As you know, Joyce and I did a print making class a while ago and I finally got everything framed! I wanted to show the process of how we did it.You first have a metal plate and you trace whatever you want — reversing it — and then trace it again onto wax paper, putting it onto a metal plate that you can then etch out into what you want as the positive. Starting off with the metal plate, you drop what you've etched into acid and it burns into the metal, so you have a plate with the lines in it. The plate is what prints.
This is what ended up being printed first (referencing her piece). All of the etching becomes the printed, black area. In mine, I ended up using a blender pen in the process. I wanted my piece to look digital, so I printed out a sheet with a bunch of “Null's” on it and transferred it using this pen.The way that you do that is: you take a material with ink — all the Null's were printed out — and super impose it by laying it flat and using a blender pen, which transfers the ink from whatever photo or thing you are using.

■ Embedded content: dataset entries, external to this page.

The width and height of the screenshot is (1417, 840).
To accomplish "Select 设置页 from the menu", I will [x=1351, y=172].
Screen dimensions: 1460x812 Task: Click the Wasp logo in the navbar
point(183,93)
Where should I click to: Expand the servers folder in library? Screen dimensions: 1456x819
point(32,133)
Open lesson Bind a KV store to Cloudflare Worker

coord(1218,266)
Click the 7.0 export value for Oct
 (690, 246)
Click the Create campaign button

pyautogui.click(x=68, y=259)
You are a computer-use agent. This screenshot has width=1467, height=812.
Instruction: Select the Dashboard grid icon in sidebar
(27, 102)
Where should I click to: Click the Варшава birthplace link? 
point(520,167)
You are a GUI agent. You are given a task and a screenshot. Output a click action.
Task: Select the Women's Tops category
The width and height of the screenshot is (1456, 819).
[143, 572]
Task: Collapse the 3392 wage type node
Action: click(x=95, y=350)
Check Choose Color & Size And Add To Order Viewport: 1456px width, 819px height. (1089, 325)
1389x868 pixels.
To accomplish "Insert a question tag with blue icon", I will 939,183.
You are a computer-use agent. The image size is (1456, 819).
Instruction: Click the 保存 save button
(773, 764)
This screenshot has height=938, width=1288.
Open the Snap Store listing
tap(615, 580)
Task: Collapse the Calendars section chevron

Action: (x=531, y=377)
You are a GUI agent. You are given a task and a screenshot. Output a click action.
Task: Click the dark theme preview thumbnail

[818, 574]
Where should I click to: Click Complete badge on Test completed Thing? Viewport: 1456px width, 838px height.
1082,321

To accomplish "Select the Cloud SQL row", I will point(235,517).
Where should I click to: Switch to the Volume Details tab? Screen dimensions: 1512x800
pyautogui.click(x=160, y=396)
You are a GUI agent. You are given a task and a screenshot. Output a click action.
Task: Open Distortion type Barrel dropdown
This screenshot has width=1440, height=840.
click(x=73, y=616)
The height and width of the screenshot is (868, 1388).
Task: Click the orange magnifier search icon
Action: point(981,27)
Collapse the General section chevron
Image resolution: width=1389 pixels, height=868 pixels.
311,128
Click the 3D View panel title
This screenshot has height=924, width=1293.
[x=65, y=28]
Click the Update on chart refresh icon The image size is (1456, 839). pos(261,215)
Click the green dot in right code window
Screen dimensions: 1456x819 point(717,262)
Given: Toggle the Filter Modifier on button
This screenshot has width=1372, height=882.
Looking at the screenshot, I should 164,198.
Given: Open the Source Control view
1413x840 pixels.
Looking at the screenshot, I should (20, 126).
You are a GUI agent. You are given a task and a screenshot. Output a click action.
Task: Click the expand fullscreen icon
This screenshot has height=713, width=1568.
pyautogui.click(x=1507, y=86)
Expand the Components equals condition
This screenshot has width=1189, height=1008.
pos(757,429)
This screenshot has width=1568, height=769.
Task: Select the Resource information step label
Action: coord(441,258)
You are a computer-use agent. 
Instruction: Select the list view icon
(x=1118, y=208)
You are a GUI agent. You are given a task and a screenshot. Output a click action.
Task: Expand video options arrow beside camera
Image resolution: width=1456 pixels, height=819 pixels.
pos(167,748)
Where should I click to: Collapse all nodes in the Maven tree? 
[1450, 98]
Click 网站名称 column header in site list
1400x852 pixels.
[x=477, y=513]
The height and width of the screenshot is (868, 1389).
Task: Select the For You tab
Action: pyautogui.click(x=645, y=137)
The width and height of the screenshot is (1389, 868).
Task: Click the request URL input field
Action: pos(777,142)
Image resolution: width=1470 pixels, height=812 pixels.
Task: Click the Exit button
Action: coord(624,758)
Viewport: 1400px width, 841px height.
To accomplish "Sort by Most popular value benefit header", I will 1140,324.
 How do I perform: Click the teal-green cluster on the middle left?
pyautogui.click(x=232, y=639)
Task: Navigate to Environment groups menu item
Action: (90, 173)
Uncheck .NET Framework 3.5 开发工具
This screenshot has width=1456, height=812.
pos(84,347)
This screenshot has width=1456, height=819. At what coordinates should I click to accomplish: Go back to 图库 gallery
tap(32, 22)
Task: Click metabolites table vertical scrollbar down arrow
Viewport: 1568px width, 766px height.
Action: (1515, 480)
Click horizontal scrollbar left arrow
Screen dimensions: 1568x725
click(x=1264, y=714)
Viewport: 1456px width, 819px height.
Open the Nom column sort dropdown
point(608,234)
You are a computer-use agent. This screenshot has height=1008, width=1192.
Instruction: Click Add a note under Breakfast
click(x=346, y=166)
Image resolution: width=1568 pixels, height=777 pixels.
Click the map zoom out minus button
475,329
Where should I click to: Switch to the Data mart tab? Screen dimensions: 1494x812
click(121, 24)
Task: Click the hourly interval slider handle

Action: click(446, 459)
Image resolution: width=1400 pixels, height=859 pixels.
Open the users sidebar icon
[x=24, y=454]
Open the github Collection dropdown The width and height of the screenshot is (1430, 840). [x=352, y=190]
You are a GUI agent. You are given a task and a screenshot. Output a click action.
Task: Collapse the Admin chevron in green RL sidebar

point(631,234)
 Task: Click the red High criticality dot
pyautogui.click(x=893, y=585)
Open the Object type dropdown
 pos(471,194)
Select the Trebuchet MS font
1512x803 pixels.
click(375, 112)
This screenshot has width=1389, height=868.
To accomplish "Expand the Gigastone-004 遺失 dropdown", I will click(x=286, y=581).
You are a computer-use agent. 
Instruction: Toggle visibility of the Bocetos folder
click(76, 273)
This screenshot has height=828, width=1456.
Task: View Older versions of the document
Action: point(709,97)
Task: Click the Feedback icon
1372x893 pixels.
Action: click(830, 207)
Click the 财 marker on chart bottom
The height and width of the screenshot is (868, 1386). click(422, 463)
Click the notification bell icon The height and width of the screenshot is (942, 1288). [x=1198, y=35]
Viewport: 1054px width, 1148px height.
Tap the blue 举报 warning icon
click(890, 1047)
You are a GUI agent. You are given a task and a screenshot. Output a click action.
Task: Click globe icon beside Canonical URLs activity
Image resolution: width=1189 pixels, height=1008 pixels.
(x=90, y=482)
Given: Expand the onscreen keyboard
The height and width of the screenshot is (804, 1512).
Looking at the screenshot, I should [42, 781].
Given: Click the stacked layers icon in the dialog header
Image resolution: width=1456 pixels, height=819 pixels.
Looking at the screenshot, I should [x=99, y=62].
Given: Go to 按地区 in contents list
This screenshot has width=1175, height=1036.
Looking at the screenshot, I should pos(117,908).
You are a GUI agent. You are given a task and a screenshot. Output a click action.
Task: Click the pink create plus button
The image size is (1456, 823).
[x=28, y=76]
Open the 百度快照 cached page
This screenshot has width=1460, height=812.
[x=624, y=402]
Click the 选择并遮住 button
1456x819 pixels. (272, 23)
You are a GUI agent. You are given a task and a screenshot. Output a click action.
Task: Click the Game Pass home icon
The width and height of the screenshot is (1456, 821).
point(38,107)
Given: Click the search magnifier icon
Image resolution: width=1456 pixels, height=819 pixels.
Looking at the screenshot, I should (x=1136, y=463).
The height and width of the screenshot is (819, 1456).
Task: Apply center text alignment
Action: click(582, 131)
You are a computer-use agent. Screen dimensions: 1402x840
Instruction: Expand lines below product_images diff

The prompt for the whole class was, “do something related to the environment or a commentary on the environment,” and I was feeling a little bit abysmal about it at the time, so I did a desert landscape, which also connects to my Mexican roots. I then tied in the programming reference and felt like the environment was being nulled and voided. That was the premise.
I bought this piece from a person in our class who is amazing. This artist, Alice, in our class created “Mothers.” Her take on the prompt was mothers in nature and Mother Nature. She is pretty badass and I wanted to share her work!
We took the class at Barnsdall Art Park. The process of etching it took about seventy times longer than actually printing it! You can also do editions of it and use it over and over again if you wanted.
I think I would be a nomadic woodworker. Does that inform what I currently do in any way? It’s creative and and technical, so yes. I like traveling and I’m very curious. It’s the dichotomy of my personality, I guess. I don't know that I would actually ever go be a nomadic woodworker, but I like the idea of it. Maybe in my older age I’ll take that on!